What are the key issues that led Northwestern to make a change in health care plans?
There is the realization that health care expenses would continue to rise at double-digit rates for the forseeable future. Costs have doubled over the past 10 years, and they'll likely double again in the next five. Neither the University nor its employees can keep pace with that, so we acted to slow the increase for both parties. We also want to provide individuals more tools to manage their own expenses and become better consumers. Under the new plan, Northwestern will continue to pay almost three-quarters of total plan costs.
We've added two new PPO plans, a health savings account and two new coverage tiers that will better match an individual's personal circumstances in life. We're also consolidating the number of HMO's from the current four to two for 2007.

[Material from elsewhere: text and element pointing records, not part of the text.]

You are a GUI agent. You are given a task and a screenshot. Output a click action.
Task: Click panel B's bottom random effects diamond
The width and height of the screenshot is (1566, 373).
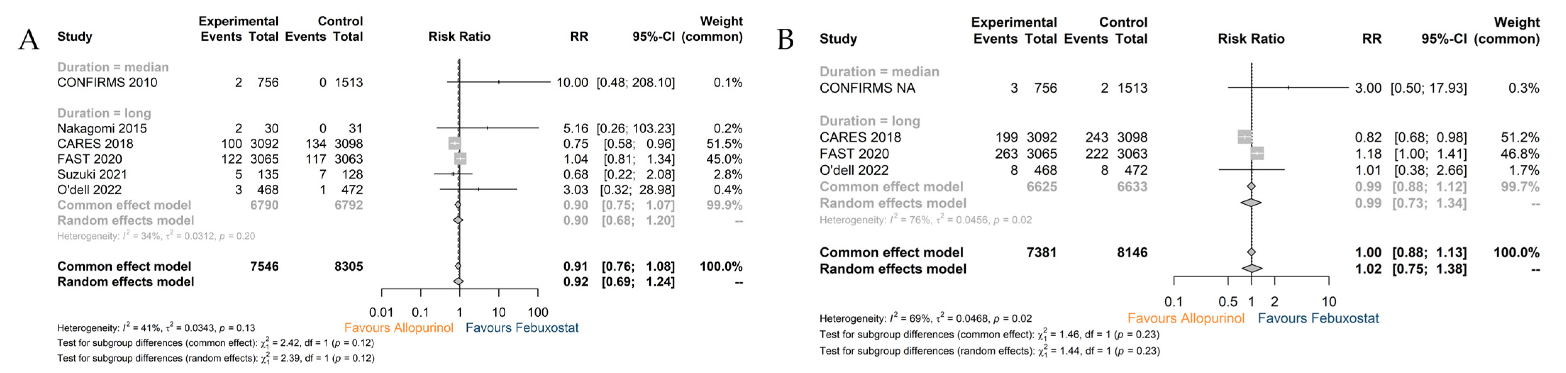coord(1252,269)
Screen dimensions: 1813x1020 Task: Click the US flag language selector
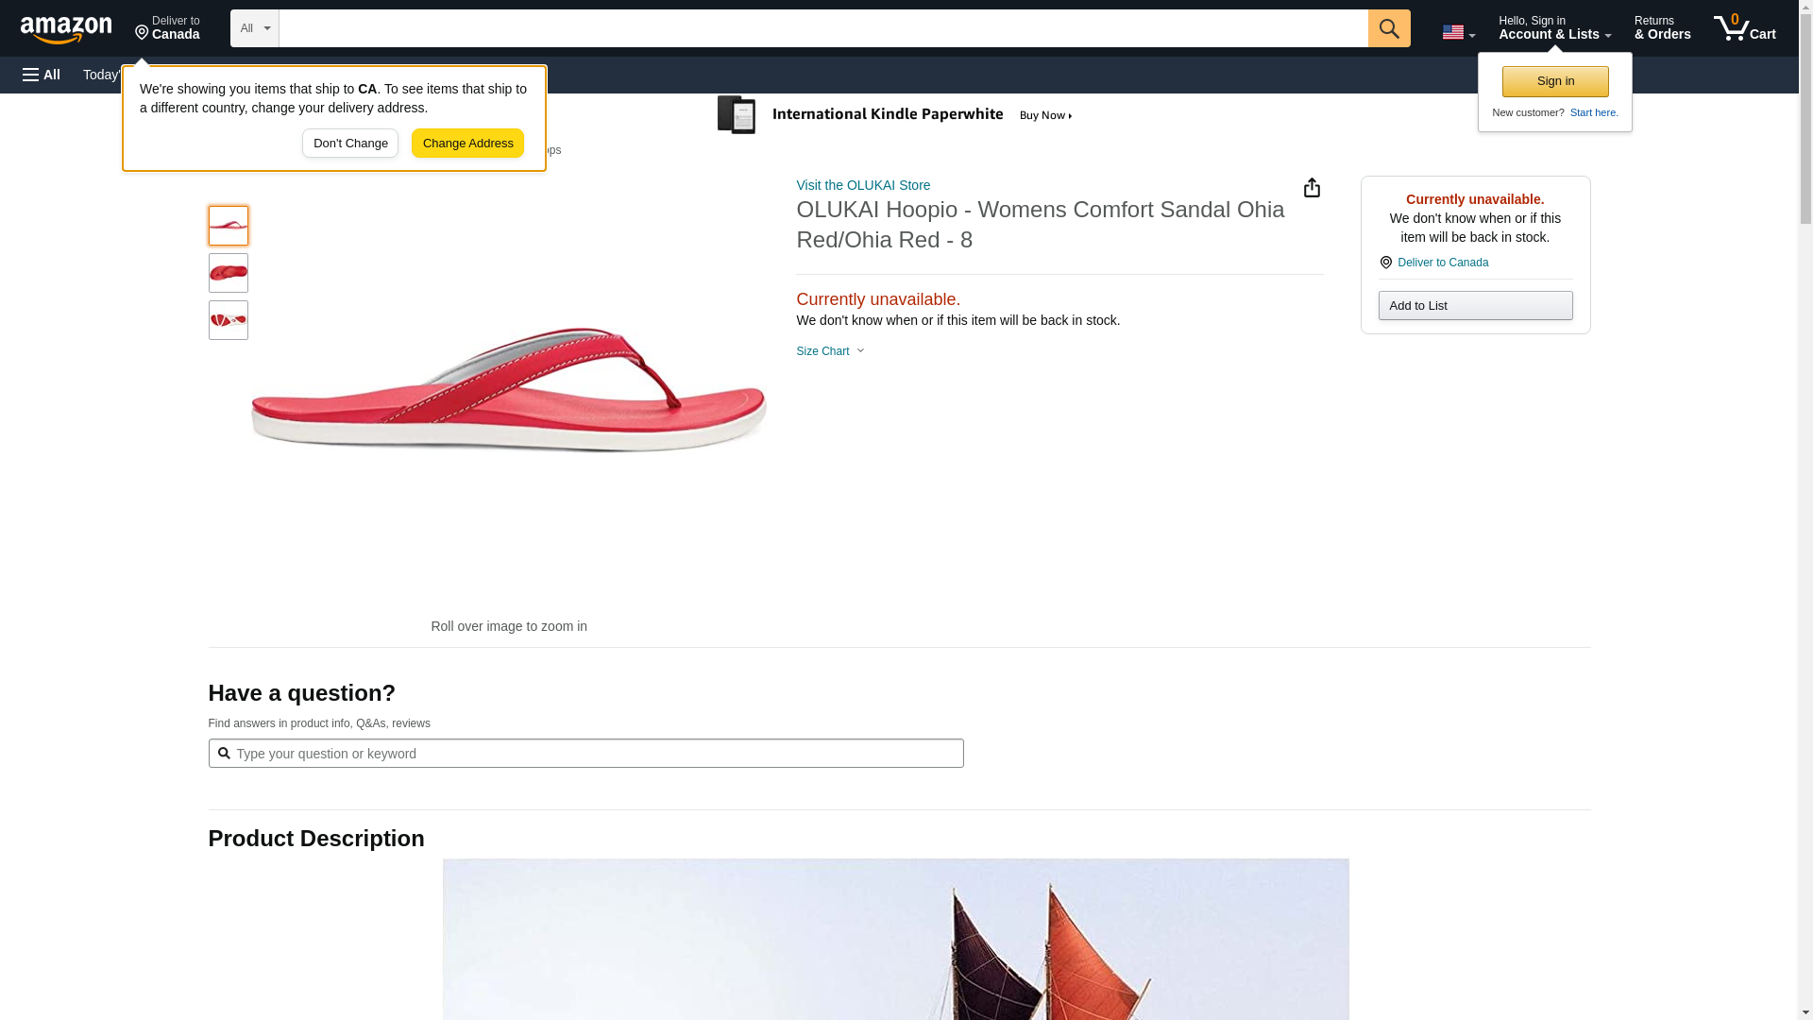pyautogui.click(x=1457, y=32)
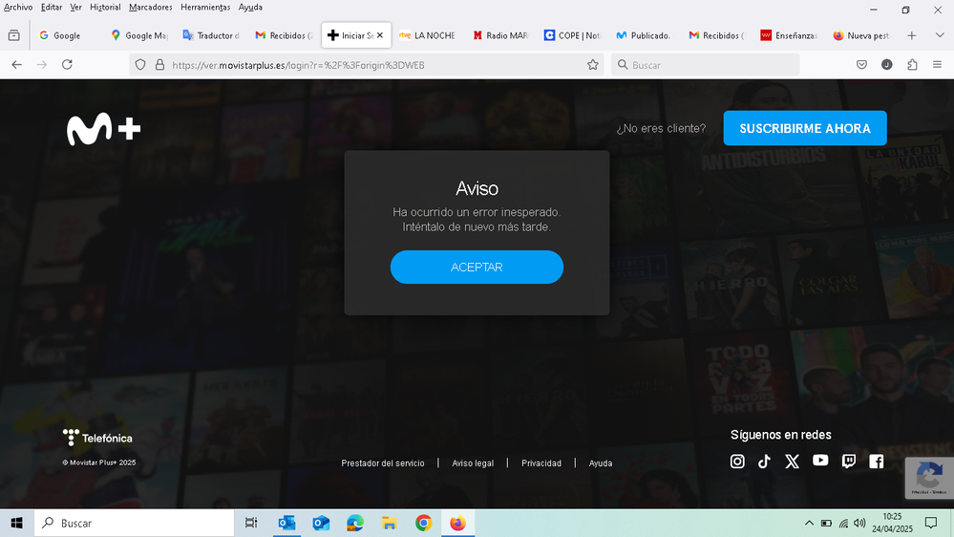Bookmark this page with the star icon

tap(593, 65)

What makes a good health care consumer?
Faculty and staff will need to determine their health care needs, research their choices and weigh out-of-pocket costs against monthly premiums. They should also evaluate the quality of different health care providers, and more qualitative data is emerging. Of course we're also trying to promote wellness and healthy lifestyles, but we'll focus more on that next year after we get everyone re-enrolled.
Have we improved as consumers?
We're getting better, but we're still only scratching the surface. Many people practice smart shopping when they purchase big-ticket items like cars, or household appliances like refrigerators. But we don't necessarily use our analytical skills when we're deciding between an HMO and a PPO or whether to take a brand name drug or generic equivalent. Further, some feel their physician is always right, that he or she is fully knowledgeable of the care needed in a given situation and that there's no reason to ask questions. That's becoming less so with time. And it's all part of being a better consumer.
Is this an unprecedented process of having the entire University community enroll at once?
Yes. I don't think we've ever required everyone to make the decision during Open Enrollment to waive or elect health plan participation. Because there are new and different choices for 2007, we felt it was important to have individuals take a fresh look at their personal situation and what plan best fits their needs. One of the issues we had to think about regarding implementation is continuity of coverage for those who, for whatever reason, do not re-enroll. Would they just lose coverage or have it assigned automatically? We decided that everyone should still be protected from catastrophic financial loss due to health care costs so we'll assign a plan and a coverage tier. However, the assigned plan may not be the best fit, so we are urging everyone to re-enroll, especially those covered by an HMO that will not be offered next year. The online tools, including Self-Service enrollment, along with information sessions, should make it relatively easy for people to sign up.
What do you see when you think of health care insurance 20 years down the road?
I think we may be headed back to where we were 50 years ago, using more of a mix of traditional indemnity plans and catastrophic coverage. That's sort of what the new Value PPO plan offers. We're also looking to take advantage of recent federal legislation to grant tax favored standing to certain features of health plans, such as the health savings account.
How and why did you become a benefits expert?
I'd always had an interest in health care and medicine. My father was an internist and cardiologist engaged with both clinical and academic medicine and my mother was a dietitian. But in observing my dad's work life, I saw that he was often doing hospital rounds and making house calls. And that wasn't what I wanted. I was more interested in the broader health care picture. I obtained a master's degree in health services management and worked as an administrator at Evanston Hospital for 15 years. I didn't want to do that forever, and when I looked for other options I found this job. I've been here for the last 15 years, and it provides continued involvement in health care from a different perspective.
This has to be your busiest time of year, so what do you plan to do when Open Enrollment ends?
Take a deep breath. I'll probably attend some TIAA-CREF and Fidelity client conferences in the spring. Away from work, I'll be watching my son's travel hockey team, my daughter as she graduates from Loyola University in nursing and my son as he attends medical school.